Sharon hadn’t really approved of the wheelchair, but then Sharon had a lot on her mind. Rhys had seen her talking, in corners, voice
lowered, with the goblin about what he could only assume were Shaman Things.
Mr Roding the necromancer had decided to attend because, “The Midnight Mayor gave me this spiel about the fate of the city and said he needed a necromancer. I told him how poorly I thought of that idea, but then someone firebombed the local Friendlies shrine, which left a very bad impression on me.”
The Midnight Mayor visited me too!
wrote Sally as chairs for the guests were laid out beneath her in the church hall.

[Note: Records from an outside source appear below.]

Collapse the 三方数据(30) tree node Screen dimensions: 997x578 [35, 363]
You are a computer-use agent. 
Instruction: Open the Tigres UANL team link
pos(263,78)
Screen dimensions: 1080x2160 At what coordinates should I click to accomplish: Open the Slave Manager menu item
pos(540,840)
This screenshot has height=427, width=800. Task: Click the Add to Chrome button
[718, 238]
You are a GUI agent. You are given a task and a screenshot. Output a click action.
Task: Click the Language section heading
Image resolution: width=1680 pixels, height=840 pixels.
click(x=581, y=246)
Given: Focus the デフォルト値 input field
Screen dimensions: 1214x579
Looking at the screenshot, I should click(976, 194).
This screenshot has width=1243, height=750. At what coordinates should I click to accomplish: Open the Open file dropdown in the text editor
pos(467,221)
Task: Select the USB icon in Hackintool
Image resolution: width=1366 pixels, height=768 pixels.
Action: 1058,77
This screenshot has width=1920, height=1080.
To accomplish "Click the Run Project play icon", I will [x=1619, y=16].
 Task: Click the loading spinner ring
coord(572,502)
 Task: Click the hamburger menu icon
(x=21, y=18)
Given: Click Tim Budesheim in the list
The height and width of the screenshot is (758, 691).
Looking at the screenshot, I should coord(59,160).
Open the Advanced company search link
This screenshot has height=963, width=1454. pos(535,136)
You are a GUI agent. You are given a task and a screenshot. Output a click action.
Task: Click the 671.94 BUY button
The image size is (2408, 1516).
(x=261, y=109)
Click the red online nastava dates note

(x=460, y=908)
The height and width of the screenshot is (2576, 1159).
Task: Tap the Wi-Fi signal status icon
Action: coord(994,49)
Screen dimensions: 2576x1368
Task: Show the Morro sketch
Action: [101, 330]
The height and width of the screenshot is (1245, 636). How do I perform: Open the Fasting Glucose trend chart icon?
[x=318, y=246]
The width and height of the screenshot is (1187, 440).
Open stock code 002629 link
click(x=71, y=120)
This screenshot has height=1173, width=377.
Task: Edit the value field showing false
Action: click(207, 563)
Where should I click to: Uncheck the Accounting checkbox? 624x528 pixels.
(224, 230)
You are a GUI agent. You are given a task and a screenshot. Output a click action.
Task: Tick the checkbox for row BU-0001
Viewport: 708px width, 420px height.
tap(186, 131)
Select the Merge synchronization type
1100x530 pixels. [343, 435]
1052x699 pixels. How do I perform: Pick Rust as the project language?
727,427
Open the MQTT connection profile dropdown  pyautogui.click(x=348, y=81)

He is a little ignorant of modern art, but I think we had a breakthrough with some of the bolder sculptures. Also, four angry men attacked an ambassador from the Beggar King, proclaiming that none would survive unless they showed them where Greydawn was, which I think is very bad manners.
“Firebombing is a very unpleasant reaction,” confirmed Gretel. The plastic chairs were warping beneath her fingertips as she gingerly placed them in a ragged circle around the centre of the room.
There were more attendees this week, Rhys noticed. He’d heard the clattering of laptops as he recuperated in Frances’s flat but hadn’t appreciated just how far the word had spread. As Junior Judo cleared out and Magicals Anonymous filed in, he spotted a family of imps wriggling out of an air vent at the side of the hall (“Is there more to life than landfills?”), felt the wash of cold air as a grubby ice demon wafted by, spawned from the back reaches of catering freezers (“Global Warming really concerns me”), heard the snicker-snack of tiny claws on the polished floor as a gremlin spider (“You just can’t get the recycling”), its plastic head spinning above its articulated body, tried to climb up a plastic chair and into a splayed sitting position. Kevin had retreated to a corner, a white face mask pressed over his mouth and nose.